* _Text_
And then number seven is other and miscellaneous is where everything else goes.
So every single one of those plastics can be recycled.
This is like one of the big things about recycling.
We can recycle about 75% of the stuff that we throw away.
Can be recycled.
We recycle about 35% of it.
And the reason why is in large part because there's no money in recycling some of those
other ones.
Like styrofoam.
We recycle styrofoam, but the process for recycling styrofoam is so difficult and expensive
that it costs money to recycle styrofoam, therefore no one recycles styrofoam.
And when you step back and think about all the styrofoam packaging out there, the styrofoam
peanuts and all that stuff, it's not getting recycled.
You put it in with your, even though it has the recycling symbol, it's saying this can
be recycled.
In theory, there's no one out there, almost no one out there that recycles it.
So it's just going straight to the landfill.
The problem is even worse than that though.
And this is something I was talking about before, Chuck, at the very beginning.
You put that styrofoam in there, you put enough styrofoam in there, then you might do what's
called contaminating the batch where the recycle sorting center, the MRF, might say, it's not
even worth paying human beings to sort through this stuff.
There's so much styrofoam in here.
Just send that whole batch to the landfill, including the stuff that can be recycled.
So that's another big deal.
Why we're not recycling a lot of stuff is because we're mixing stuff that can't be
recycled or won't be recycled in with the stuff that can and should be recycled.
And it's diverting the whole batch off to the landfill, which is a big problem, which
is the best way to address that is for people like you and me to go onto our local recycling
website and say, what can I actually recycle in my area?
And they'll tell you, and then the stuff that can't be, it feels terrible to throw it away,
but throw it away.
Like I can tell you, with experience, it's not a good feeling to throw a big piece of
styrofoam away into a dumpster that's going to the landfill, but you can take solace in
the fact that it's not going to spoil the batch of recycling that actually is going
to the recycling center.
Yeah.
So our community has a styrofoam recycling day, like twice a year.
That's great.
I'm going to start bringing my styrofoam to your house.
No, don't do that because we already have loads.
And that stuff is recycled, but you got to look out for it.

* _Extracted data_
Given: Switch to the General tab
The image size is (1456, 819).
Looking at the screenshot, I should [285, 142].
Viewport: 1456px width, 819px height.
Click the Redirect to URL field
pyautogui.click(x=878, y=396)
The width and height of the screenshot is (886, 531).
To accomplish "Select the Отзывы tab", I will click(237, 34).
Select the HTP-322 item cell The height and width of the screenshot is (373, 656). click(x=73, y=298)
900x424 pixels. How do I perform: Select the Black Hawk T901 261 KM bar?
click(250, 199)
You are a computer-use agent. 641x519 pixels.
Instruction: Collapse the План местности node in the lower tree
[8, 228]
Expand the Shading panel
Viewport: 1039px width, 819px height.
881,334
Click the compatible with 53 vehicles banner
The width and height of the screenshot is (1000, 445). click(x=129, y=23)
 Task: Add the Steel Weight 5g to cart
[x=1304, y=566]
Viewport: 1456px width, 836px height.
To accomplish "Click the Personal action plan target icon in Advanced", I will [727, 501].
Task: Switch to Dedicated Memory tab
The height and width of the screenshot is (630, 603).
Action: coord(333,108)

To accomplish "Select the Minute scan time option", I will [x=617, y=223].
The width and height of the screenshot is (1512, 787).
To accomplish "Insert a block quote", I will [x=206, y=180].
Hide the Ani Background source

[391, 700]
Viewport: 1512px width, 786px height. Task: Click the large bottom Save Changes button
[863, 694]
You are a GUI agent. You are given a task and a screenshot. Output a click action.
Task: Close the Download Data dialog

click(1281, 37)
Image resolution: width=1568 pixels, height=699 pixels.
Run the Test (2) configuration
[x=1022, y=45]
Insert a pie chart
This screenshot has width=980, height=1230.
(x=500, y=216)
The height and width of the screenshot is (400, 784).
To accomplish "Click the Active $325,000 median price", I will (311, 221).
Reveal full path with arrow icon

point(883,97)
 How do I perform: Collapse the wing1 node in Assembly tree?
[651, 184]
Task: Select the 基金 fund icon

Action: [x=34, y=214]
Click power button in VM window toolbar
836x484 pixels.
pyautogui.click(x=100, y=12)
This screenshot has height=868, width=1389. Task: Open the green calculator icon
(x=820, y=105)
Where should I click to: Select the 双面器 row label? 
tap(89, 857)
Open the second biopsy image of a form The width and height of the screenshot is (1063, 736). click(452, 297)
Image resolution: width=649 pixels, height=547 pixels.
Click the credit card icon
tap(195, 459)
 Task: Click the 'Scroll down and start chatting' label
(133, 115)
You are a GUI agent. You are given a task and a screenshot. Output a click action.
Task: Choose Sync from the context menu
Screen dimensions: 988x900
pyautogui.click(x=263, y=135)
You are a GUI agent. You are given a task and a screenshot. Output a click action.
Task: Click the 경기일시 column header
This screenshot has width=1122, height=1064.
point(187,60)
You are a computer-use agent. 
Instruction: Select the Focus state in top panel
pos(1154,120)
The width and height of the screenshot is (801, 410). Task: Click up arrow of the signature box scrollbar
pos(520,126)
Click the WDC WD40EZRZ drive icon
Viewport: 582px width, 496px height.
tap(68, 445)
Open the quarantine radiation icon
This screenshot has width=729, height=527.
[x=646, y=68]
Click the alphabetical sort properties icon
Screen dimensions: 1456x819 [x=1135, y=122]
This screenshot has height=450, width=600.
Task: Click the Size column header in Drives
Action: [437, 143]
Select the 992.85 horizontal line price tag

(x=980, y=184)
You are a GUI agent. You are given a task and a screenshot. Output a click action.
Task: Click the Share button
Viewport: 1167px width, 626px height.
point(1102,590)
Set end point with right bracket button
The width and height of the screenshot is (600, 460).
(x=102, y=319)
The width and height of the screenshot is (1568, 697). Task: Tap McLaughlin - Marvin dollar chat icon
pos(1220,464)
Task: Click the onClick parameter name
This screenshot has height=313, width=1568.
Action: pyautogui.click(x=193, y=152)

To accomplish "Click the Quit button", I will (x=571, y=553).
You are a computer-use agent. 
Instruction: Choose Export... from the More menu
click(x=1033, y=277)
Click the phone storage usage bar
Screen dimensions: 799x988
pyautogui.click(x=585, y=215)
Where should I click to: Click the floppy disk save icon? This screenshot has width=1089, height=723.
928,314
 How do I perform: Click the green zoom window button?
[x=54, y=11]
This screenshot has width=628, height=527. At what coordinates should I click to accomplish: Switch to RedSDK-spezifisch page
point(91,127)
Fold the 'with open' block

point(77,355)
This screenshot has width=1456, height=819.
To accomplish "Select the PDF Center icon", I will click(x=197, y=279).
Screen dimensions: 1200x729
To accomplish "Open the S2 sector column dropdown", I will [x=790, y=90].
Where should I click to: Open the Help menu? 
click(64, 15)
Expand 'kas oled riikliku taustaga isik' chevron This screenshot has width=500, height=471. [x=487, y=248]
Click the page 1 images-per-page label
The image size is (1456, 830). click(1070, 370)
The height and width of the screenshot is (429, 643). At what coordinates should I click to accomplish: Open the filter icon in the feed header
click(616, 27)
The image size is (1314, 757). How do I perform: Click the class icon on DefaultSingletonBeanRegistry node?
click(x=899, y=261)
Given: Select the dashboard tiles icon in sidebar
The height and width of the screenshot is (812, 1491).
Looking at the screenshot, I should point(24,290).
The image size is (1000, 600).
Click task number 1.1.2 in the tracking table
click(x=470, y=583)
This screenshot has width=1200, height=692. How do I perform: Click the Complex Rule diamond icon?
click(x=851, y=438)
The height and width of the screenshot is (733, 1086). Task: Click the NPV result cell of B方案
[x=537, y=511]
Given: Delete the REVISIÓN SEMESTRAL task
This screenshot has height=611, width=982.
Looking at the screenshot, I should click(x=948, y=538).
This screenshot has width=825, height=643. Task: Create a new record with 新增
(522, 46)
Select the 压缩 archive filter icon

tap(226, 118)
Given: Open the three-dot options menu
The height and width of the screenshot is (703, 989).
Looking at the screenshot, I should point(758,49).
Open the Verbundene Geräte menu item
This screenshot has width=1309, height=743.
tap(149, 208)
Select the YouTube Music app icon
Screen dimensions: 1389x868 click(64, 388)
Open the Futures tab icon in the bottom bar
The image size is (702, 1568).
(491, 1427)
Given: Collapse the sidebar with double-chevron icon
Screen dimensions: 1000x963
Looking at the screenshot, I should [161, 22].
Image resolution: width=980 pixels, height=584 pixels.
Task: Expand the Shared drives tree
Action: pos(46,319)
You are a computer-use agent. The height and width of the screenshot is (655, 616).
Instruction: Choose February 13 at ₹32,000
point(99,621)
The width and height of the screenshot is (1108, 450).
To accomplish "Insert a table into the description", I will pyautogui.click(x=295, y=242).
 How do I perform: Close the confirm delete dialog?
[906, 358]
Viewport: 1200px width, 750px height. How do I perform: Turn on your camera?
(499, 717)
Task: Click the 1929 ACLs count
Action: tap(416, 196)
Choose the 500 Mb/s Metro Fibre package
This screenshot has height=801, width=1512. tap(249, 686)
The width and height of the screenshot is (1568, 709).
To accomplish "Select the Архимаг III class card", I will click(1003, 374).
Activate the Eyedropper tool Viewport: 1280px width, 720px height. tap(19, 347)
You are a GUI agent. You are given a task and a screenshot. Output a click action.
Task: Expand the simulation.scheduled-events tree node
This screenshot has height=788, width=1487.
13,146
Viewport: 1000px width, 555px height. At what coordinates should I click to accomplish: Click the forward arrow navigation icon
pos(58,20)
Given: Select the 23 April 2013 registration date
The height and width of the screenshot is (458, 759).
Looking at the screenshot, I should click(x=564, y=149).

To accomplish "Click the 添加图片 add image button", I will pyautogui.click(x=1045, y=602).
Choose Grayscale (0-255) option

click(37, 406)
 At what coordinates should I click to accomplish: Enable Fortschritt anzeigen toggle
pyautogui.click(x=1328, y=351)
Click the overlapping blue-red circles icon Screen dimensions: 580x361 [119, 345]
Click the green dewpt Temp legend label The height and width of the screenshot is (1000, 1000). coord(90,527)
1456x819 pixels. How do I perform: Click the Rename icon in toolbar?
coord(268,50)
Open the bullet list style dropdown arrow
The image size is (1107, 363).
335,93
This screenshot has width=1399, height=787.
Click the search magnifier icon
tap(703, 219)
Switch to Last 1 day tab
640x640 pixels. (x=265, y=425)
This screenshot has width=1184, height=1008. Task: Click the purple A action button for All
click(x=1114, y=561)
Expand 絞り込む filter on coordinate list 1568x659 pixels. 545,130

* _Task 1_
Answer from the recycling text:
(a) About what share of what we throw away can be recycled, and about what share actually is?
(b) By what short name is the recycle sorting center called?
(c) How often does the speaker's community hold a styrofoam recycling day?
* _Task 2_
Return every line of the rows that contains the word "table".
The recycling text and the rows have nothing to do with each other.

* _Exercise response 1_
(a) About 75% can be recycled, and about 35% is recycled.
(b) The MRF.
(c) About twice a year.

* _Exercise response 2_
Click task number 1.1.2 in the tracking table
To accomplish "Insert a table into the description", I will pyautogui.click(x=295, y=242).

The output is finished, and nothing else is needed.